# The phase between current and voltage in LC circuit

I came across this question in my text book and it says:

When does Voltage lag current by 90 degrees in an AC circuit contains only a capacitor and an inductor (its ohmic resistance is negligible).

And I thought of this:

When Xl = 2Xc.

Is my answer correct? As in the solution the book mentioned two methods and mine wasn't one of them. They are:

1. When the capcitive reactance is larger than the inductive reactance.
2. When we take the inducor out of the circuit.
• Why do you think Xc has to equal 2Xl? Show the math that leads you to that conclusion. – John D Jun 1 '17 at 20:10
• Ah, I made a mistake, excuse me, I meant that Xl = 2Xc, then the equivalent impedance for them would be (Z = Xl - Xc = Xc) then we will get a total impedance equals the capcitive reactance of the capacitor, and this will make voltage lags current by 90 degrees. – Asmaa Jun 1 '17 at 20:20
• @Asmaa Isn't worth making you struggle over.

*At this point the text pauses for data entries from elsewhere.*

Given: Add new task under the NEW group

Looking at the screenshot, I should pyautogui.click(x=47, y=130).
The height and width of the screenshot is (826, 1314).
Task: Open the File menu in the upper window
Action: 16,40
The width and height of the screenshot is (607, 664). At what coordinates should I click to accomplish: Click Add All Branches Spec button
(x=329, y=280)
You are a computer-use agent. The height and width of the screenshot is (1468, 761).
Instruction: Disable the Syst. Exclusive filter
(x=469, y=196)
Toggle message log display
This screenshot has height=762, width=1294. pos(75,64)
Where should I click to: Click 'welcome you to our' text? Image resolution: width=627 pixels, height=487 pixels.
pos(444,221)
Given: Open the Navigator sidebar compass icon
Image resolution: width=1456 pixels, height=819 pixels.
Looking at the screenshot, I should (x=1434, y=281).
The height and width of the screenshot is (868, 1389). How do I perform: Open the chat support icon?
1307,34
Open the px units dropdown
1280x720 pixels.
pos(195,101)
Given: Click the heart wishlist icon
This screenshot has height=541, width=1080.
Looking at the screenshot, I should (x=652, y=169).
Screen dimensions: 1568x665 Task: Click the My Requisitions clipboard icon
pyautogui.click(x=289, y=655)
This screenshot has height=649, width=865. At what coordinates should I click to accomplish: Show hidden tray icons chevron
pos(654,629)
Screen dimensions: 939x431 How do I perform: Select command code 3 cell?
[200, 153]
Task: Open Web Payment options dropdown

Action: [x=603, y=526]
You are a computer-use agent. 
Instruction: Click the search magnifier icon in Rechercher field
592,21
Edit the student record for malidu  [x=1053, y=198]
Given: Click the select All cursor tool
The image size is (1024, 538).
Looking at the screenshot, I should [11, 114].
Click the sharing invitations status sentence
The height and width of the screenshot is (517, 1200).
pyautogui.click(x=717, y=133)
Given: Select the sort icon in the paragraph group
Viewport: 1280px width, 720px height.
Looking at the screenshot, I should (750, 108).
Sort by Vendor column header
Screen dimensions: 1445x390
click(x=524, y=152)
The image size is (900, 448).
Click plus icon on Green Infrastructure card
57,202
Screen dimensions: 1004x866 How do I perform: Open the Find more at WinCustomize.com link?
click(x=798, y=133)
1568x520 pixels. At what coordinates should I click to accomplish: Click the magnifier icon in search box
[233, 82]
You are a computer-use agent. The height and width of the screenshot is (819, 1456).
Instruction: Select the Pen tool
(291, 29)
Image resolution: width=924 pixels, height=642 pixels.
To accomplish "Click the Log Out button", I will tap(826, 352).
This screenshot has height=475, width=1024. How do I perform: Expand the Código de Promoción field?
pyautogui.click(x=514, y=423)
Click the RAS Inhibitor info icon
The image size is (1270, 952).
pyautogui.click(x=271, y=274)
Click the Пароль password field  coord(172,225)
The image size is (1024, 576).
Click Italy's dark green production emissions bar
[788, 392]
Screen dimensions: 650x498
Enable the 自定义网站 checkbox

Without resistive dissipation or radiative losses, you will either have a $90^\circ$ lag or else lead and nothing in between. It's not a gradual process between the two, but a mathematically abrupt one (if you imagine a perfect lack of heat or radiative loss.) Voltage lags current by $90^\circ$ in a purely capacitive situation, so removing the inductor satisfies. But when capacitive reactance exceeds the inductive reactance, then the remaining reactance is also only capacitive. So same result. Just $X_L < X_C$, not $X_L = k\cdot X_C$. – jonk Jun 1 '17 at 20:33
• 1. When $X_C > X_L$, so $X_{Net}\ (X_C - X_L)$ is capacitive. 2. If you take inductor out of circuit, circuit is capacitive. – StainlessSteelRat Jun 1 '17 at 20:40

So $X_C$ needs to be greater than $X_L$.